Correspondence to: Dong Joon Kim, MD, PhD, Professor, Department of Internal Medicine, Hallym University College of Medicine, #153 Gyo-dong, Chuncheon-si, Gangwon-do, Chuncheon 200-704, South Korea. djkim@hallym.ac.kr
Telephone: +82-33-2405646 Fax: +82-33-2418064
Received: August 22, 2014
Revised: September 2, 2014
Accepted: September 16, 2014
Published online: October 27, 2014
Processing time: 92 Days and 12.9 Hours
Abstract

Alcoholic hepatitis (AH) is an acute hepatic manifestation occurring from heavy alcohol ingestion. Alcoholic steatohepatitis (ASH) is histologically characterized by steatosis, inflammation, and fibrosis in the liver. Despite the wide range of severity at presentation, those with severe ASH (Maddrey’s discriminant function ≥ 32) typically present with fever, jaundice, and abdominal tenderness. Alcohol abstinence is the cornerstone of therapy for AH and, in the milder forms, is sufficient for clinical recovery. Severe ASH may progress to multi-organ failure including acute kidney injury and infection. Thus, infection and renal failure have a major impact on survival and should be closely monitored in patients with severe ASH. Patients with severe ASH have a reported short-term mortality of up to 40%-50%. Severe ASH at risk of early death should be identified by one of the available prognostic scoring systems before considering specific therapies. Corticosteroids are the mainstay of treatment for severe ASH. When corticosteroids are contraindicated, pentoxifylline may be alternatively used. Responsiveness to steroids should be assessed at day 7 and stopping rules based on Lille score should come into action.
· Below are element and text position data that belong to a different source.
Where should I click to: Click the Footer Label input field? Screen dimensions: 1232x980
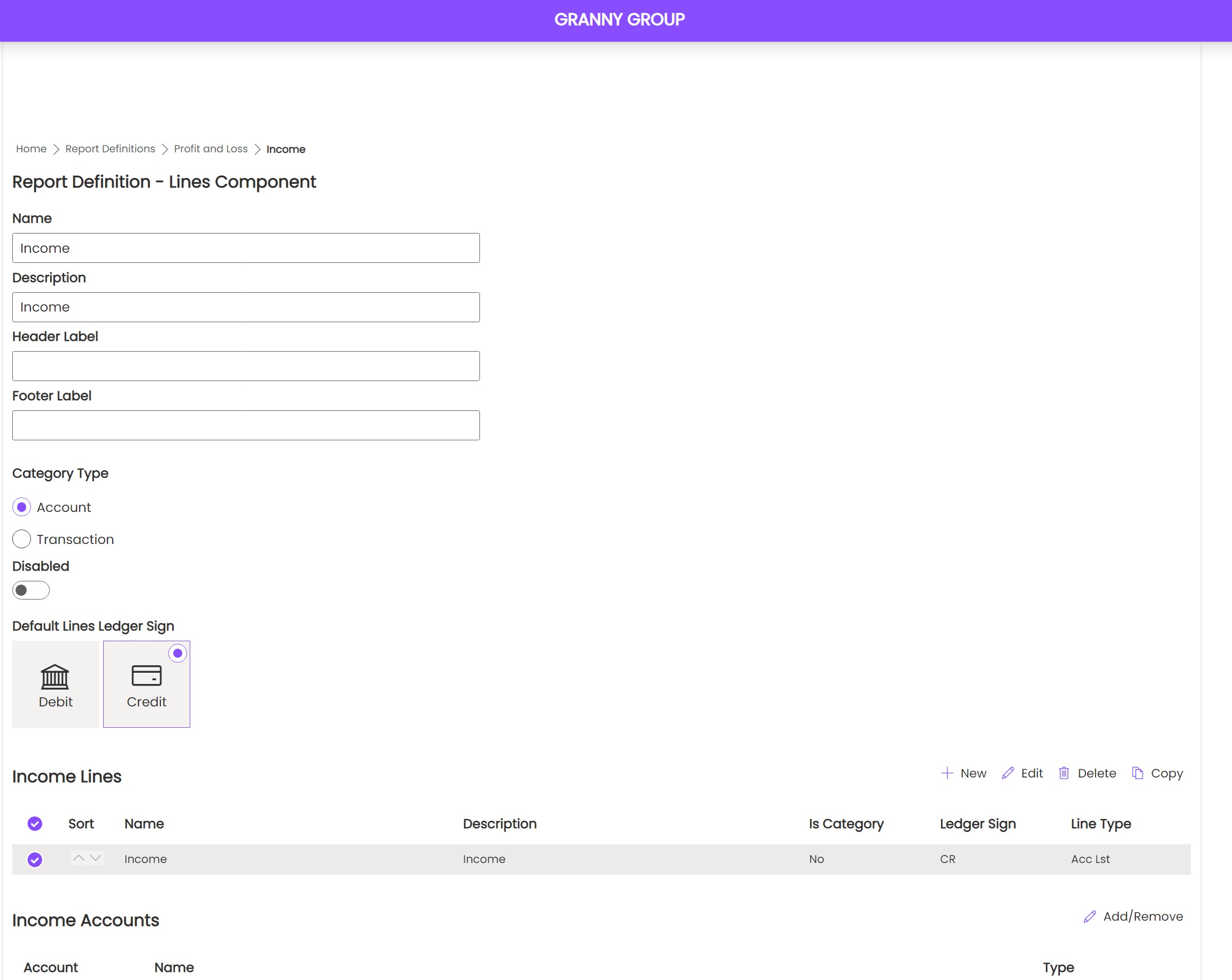pos(246,425)
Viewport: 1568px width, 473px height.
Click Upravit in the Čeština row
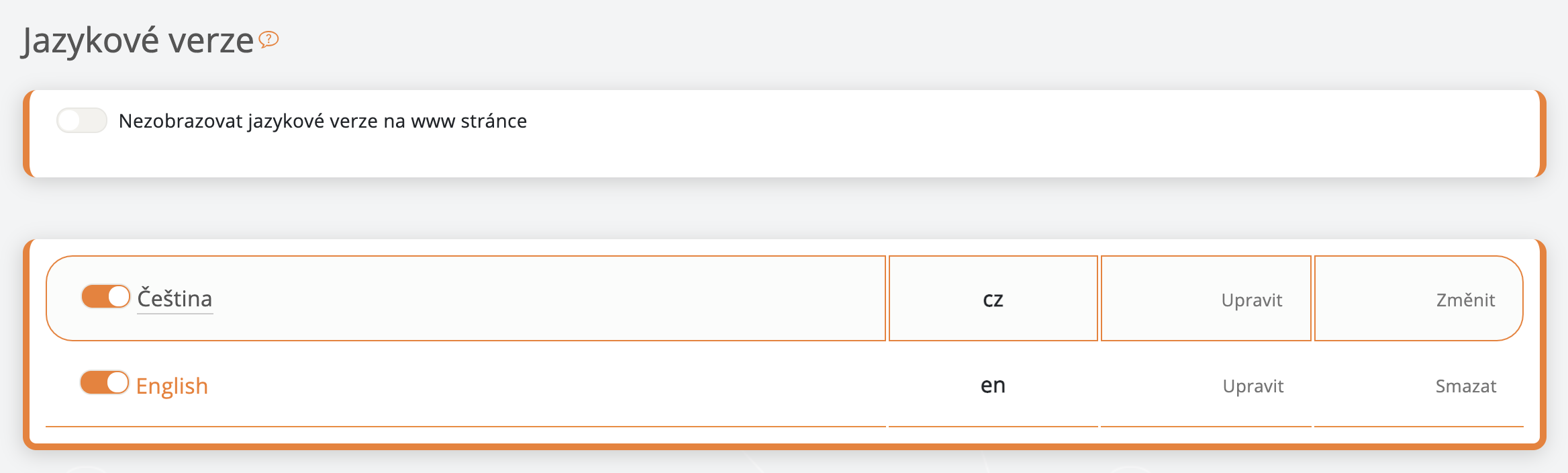(1251, 300)
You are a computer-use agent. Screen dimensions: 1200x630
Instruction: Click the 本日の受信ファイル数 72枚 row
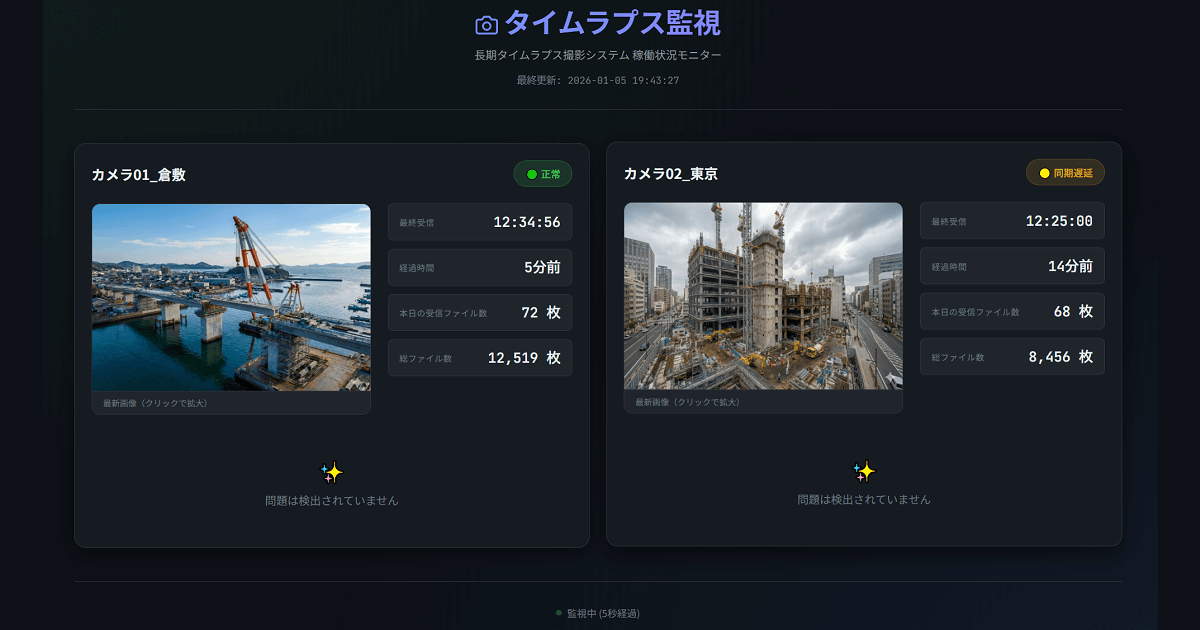pos(479,312)
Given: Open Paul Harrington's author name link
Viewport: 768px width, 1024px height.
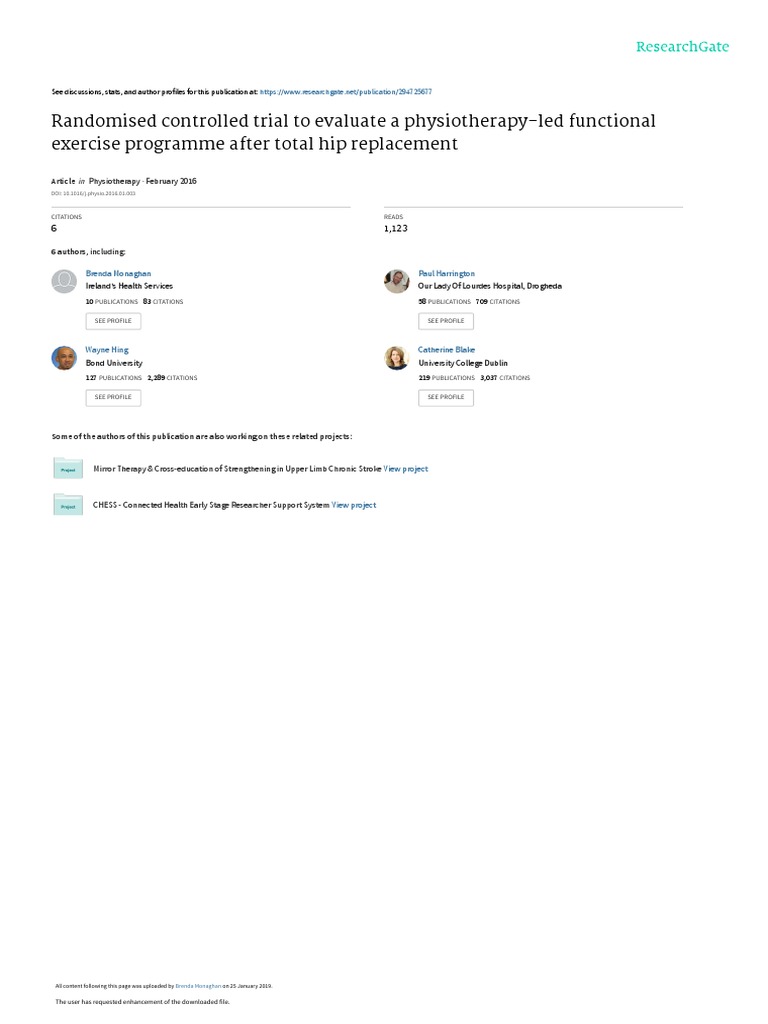Looking at the screenshot, I should point(446,273).
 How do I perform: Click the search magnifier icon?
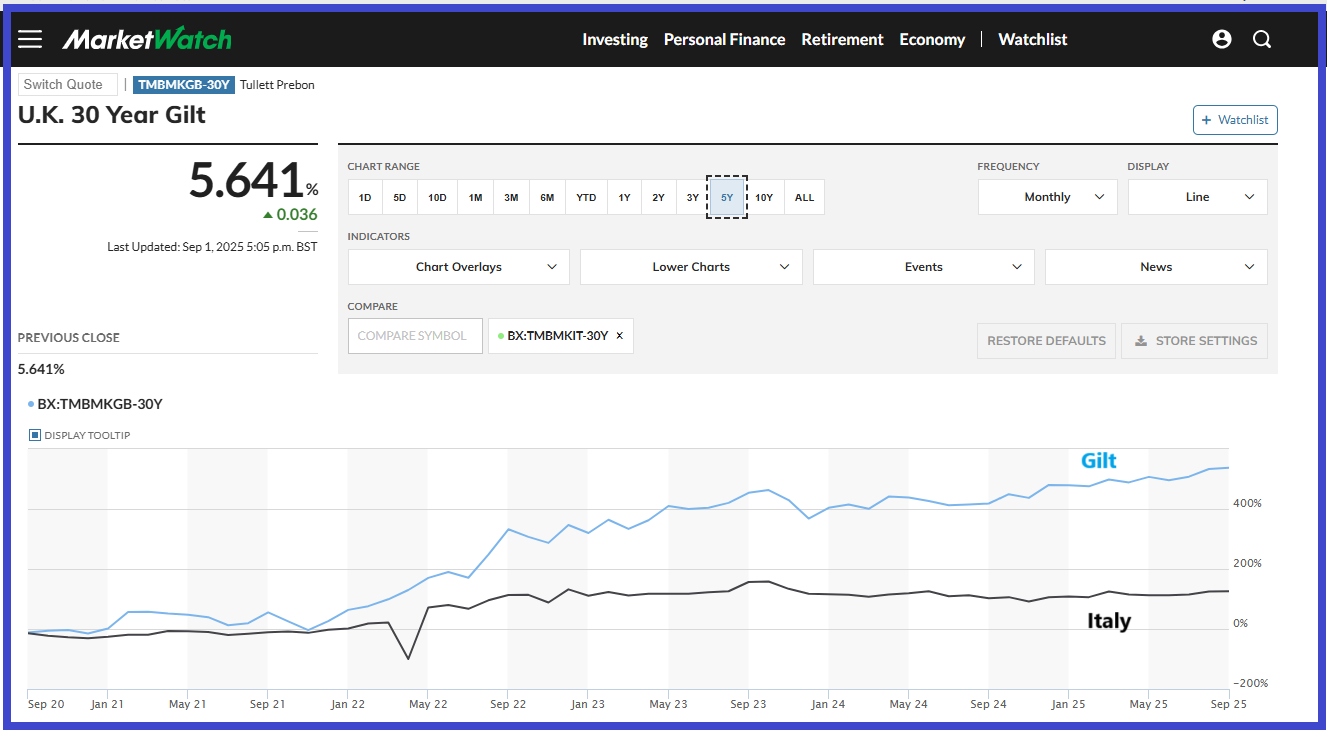pos(1262,39)
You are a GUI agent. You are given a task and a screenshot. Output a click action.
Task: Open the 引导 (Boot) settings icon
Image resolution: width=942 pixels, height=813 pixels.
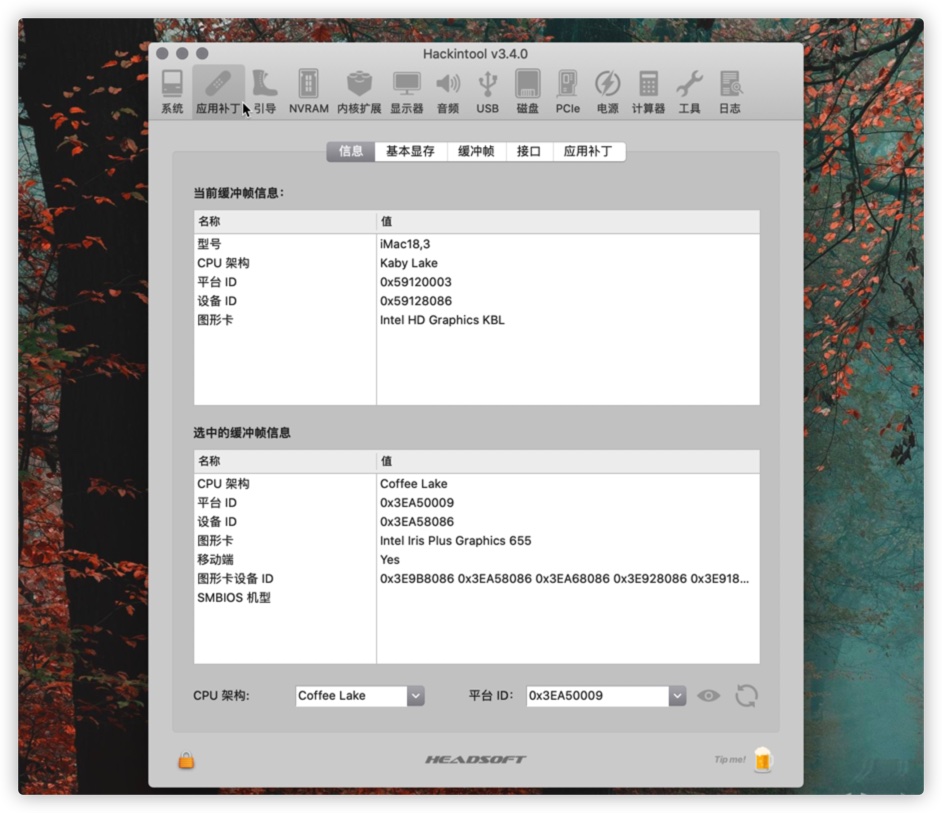(x=264, y=90)
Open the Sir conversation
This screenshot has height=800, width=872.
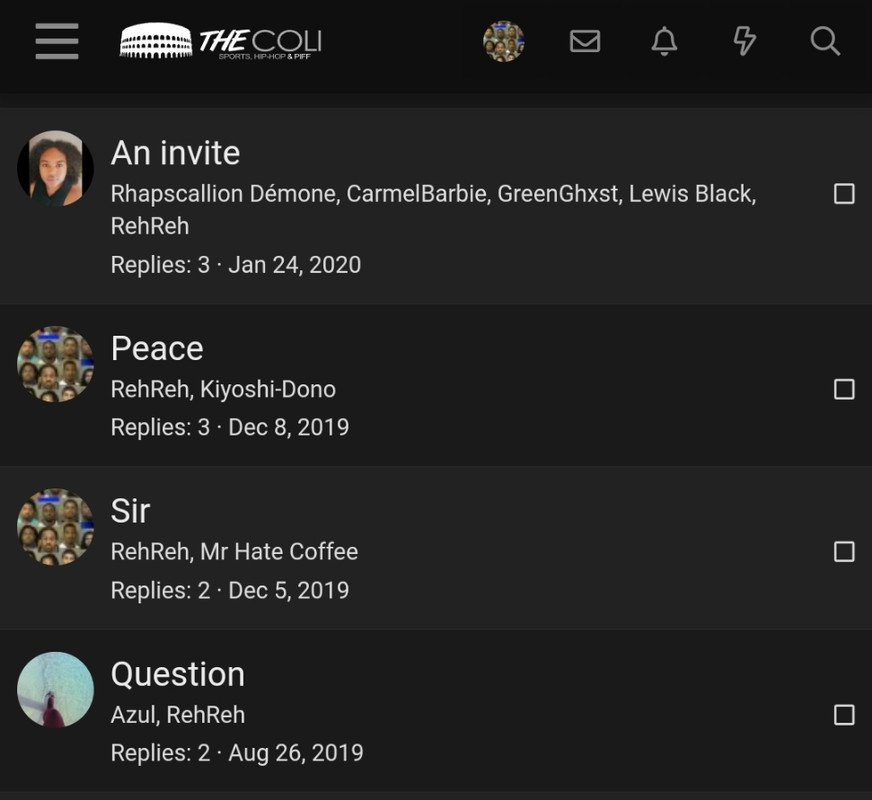pyautogui.click(x=130, y=511)
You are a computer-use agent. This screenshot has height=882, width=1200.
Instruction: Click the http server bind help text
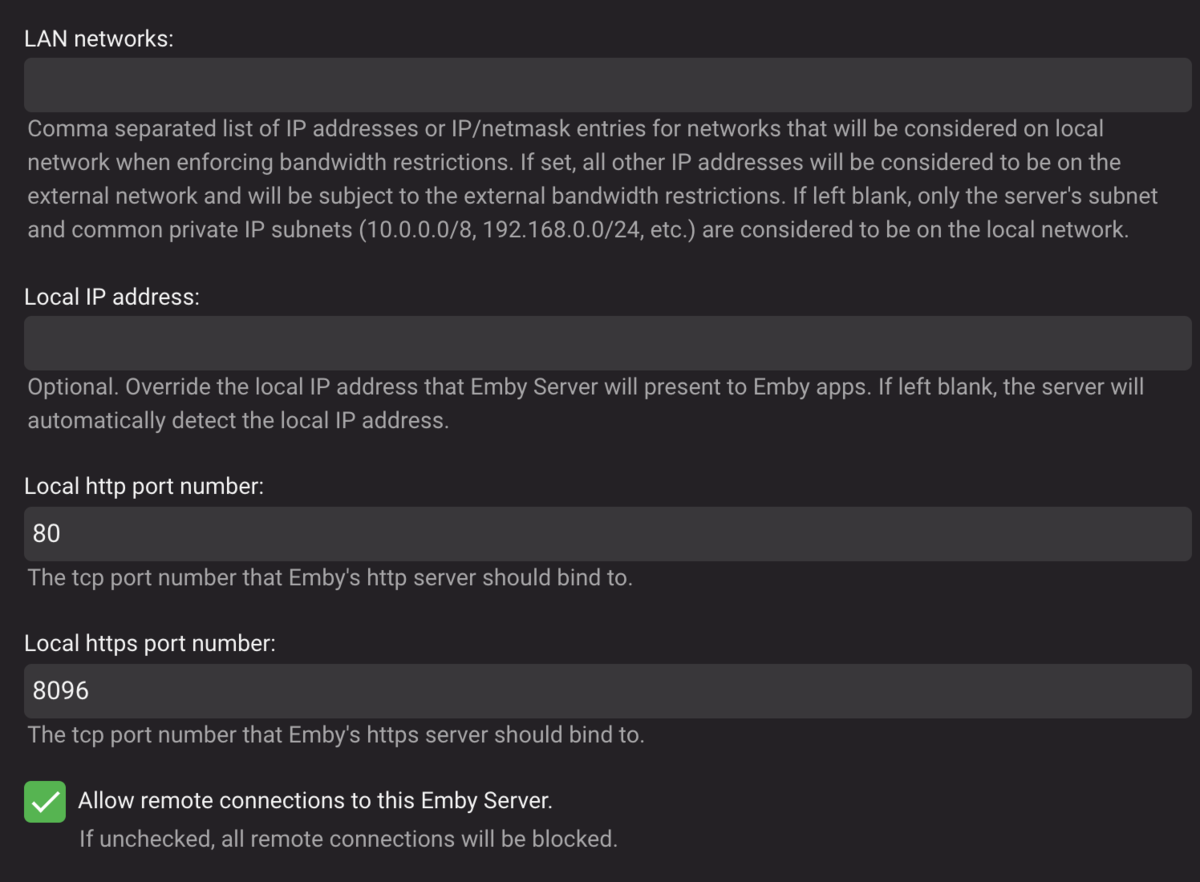tap(330, 578)
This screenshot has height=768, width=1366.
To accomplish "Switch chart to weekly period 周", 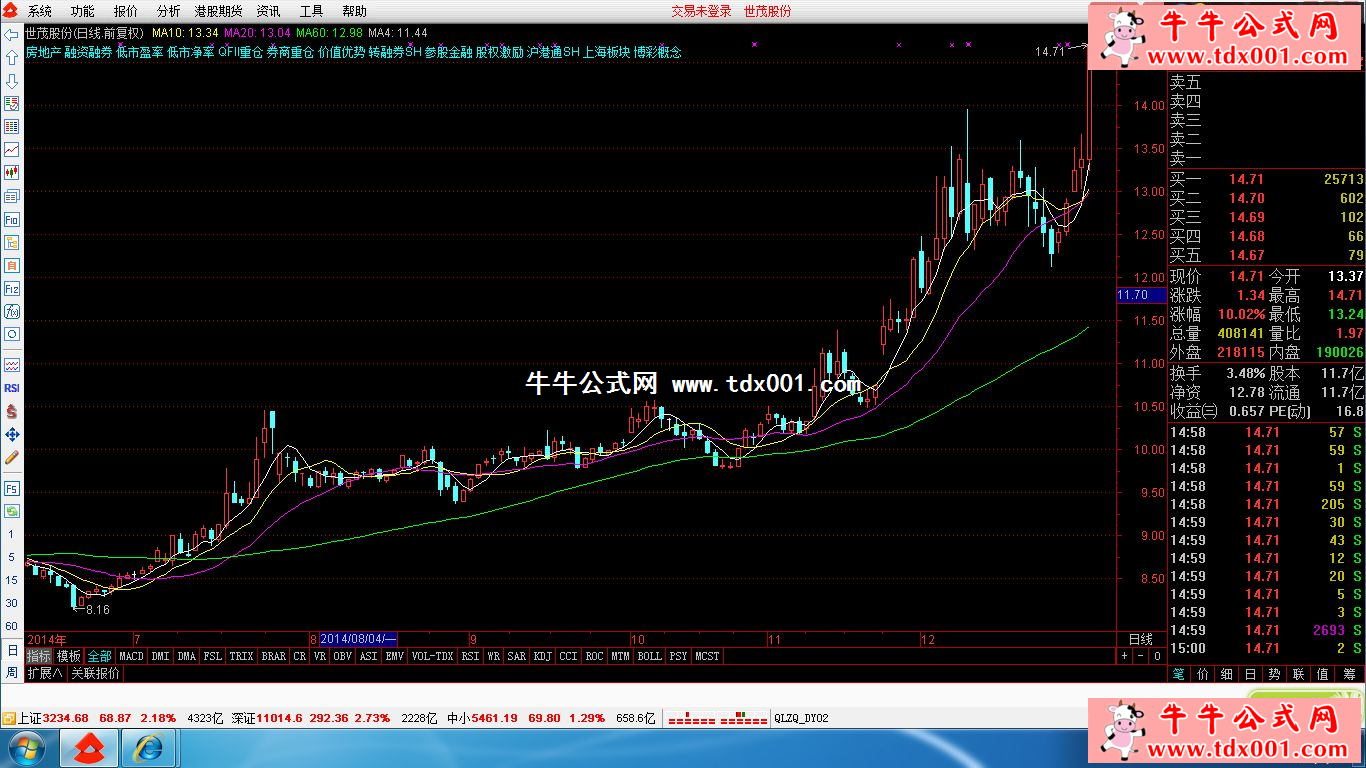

Strategically, future studies for patients with severe ASH should focus on suppressing inflammation based on cytokine profiles, balancing hepatocellular death and regeneration, limiting activation of the innate immune response, and maintaining gut mucosal integrity.

Keywords: Alcoholic steatohepatitis; Infection; Renal failure; Corticosteroids; Pentoxifylline

Core tip: We should further explore novel molecular targets to restore altered gut mucosal integrity, suppress inflammation based on cytokine profiles, promote hepatic regeneration, and limit innate immune responses in severe alcoholic steatohepatitis.